# Create a delta table in Databricks
* Find all the files of interest for that table.
* Generate a pandas df.
* Save the table with spark.

In [None]:
%pip install git+https://github.com/AgDMALabs-Public/ag-vision-dataops.git

In [None]:
import pandas as pd

from pyspark.sql import SparkSession
from pyspark.sql import functions as F

from ag_vision.pipelines import image_processing as ip

spark = SparkSession.builder.getOrCreate()

In [None]:
# Set to True if you want to generate the whole table from scratch. (this will read all metadatafile)
# Set to False if you only want to add new data. (this will read only metadata files for images not in the table.)
REGEN = True
TABLE_NAME = "use1_prod_artemis_catalog_3718194974443840.production.images_table"

In [None]:
# 1. Load the root directory
root_path = "/Volumes/use1_prod_artemis_catalog_3718194974443840/production/data/"

df = spark.read.format("binaryFile") \
    .option("recursiveFileLookup", "true") \
    .load(root_path)

# 2. Filter by Depth AND Regex
# Your pattern: artemis/*/*/*/*/*/*/im*/**/*
# This implies a specific number of folders between 'artemis' and the file.
img_paths_df = df.select("path").filter(
    # Ensure it's an image
    F.col("path").rlike(r"\.(jpg|jpeg|png|webp)$") &
    # Ensure 'im' folder is in the path
    F.col("path").contains("/im") &
    # Ensure the depth matches your 13-slash pattern, this will make sure annotation images done make it in.
    (F.size(F.split(F.col("path"), "/")) >= 13)
)

# 3. Collect
img_paths_list = [row.path for row in img_paths_df.toLocalIterator()]

print(f"Found {len(img_paths_list)} paths at the correct depth.")

In [None]:
old_df = spark.table(TABLE_NAME).toPandas()
print(f"The Old Table len is {len(old_df)}")

In [None]:
img_paths_list = [x.replace('dbfs:', '') for x in img_paths_list]
if not REGEN:
    s = pd.Series(img_paths_list)
    run_list = s[~s.isin(old_df['file_path'])].tolist()
else:
    run_list = img_paths_list

In [None]:
print(f"The len of the run list is. {len(run_list)}")

In [None]:
# Need to generate the schema.
sample_df = ip.generate_images_table(img_list=run_list[:1],
                                      platform='db',
                                      project_index=6)

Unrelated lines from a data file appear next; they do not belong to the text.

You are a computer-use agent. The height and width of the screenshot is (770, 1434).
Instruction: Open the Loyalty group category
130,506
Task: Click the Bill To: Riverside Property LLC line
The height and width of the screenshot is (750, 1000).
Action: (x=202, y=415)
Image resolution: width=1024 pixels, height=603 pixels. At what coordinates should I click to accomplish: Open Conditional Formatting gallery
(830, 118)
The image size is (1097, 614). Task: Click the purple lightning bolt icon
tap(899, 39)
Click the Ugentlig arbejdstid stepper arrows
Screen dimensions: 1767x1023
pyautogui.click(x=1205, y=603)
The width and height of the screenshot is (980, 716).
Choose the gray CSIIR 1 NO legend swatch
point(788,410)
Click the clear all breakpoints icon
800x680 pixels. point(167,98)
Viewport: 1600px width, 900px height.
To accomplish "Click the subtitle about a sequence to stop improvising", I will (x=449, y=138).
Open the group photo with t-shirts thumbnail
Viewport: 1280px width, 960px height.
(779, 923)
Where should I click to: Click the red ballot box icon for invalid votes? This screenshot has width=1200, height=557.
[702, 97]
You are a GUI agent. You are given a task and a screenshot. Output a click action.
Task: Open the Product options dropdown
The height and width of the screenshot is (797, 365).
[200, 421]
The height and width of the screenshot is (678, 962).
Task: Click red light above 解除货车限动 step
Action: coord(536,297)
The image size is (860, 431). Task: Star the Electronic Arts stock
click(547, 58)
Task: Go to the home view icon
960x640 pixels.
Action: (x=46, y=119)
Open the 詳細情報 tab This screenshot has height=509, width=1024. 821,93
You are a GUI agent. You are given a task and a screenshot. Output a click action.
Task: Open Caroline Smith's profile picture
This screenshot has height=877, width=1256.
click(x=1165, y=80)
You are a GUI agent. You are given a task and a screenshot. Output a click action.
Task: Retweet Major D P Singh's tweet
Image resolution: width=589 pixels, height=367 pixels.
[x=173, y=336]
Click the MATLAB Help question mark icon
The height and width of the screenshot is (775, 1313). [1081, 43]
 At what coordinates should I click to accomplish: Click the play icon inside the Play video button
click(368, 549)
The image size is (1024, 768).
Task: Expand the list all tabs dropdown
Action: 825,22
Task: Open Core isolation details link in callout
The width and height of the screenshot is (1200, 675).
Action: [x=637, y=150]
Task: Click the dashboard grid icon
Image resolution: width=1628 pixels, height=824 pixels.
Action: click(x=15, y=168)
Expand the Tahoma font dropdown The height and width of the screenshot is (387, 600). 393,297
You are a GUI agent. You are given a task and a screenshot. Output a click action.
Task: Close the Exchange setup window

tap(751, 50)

my_schema = spark.createDataFrame(sample_df).schema.simpleString()

df = spark.createDataFrame([(i,) for i in run_list], ["item"])

In [None]:
def process_batch(iterator):
    """
    Processes an iterator of pandas DataFrames (chunks) and yields processed results.
    """
    for pdf in iterator:
        # pdf is a pandas DataFrame chunk
        items = pdf["item"].tolist()

        if not items:
            # Yield an empty DataFrame with the correct columns if the chunk is empty
            yield pd.DataFrame(columns=sample_df.columns)
        else:
            # Process the items and yield the resulting DataFrame
            yield ip.generate_images_table(img_list=items,
                                           platform='db',
                                           project_index=6)

img_spark_df = df.mapInPandas(process_batch, schema=my_schema)

In [None]:
# 1. Check if the table exists and REGEN is False
table_exists = spark.catalog.tableExists(TABLE_NAME)

if not REGEN and table_exists:
    # Load the existing data as a Spark DataFrame
    old_spark_df = spark.read.table(TABLE_NAME)
    old_spark_df = old_spark_df.drop("image_path", "error")

    # Combine (Union) the old data with the new results
    # unionByName is safer as it matches columns by name, not position
    final_spark_df = old_spark_df.unionByName(img_spark_df)
else:
    # If REGEN is True or table doesn't exist, just use the new data
    final_spark_df = img_spark_df

#2. Write the final result back to the table
final_spark_df.write.mode("overwrite").option("overwriteSchema", "true").saveAsTable(TABLE_NAME)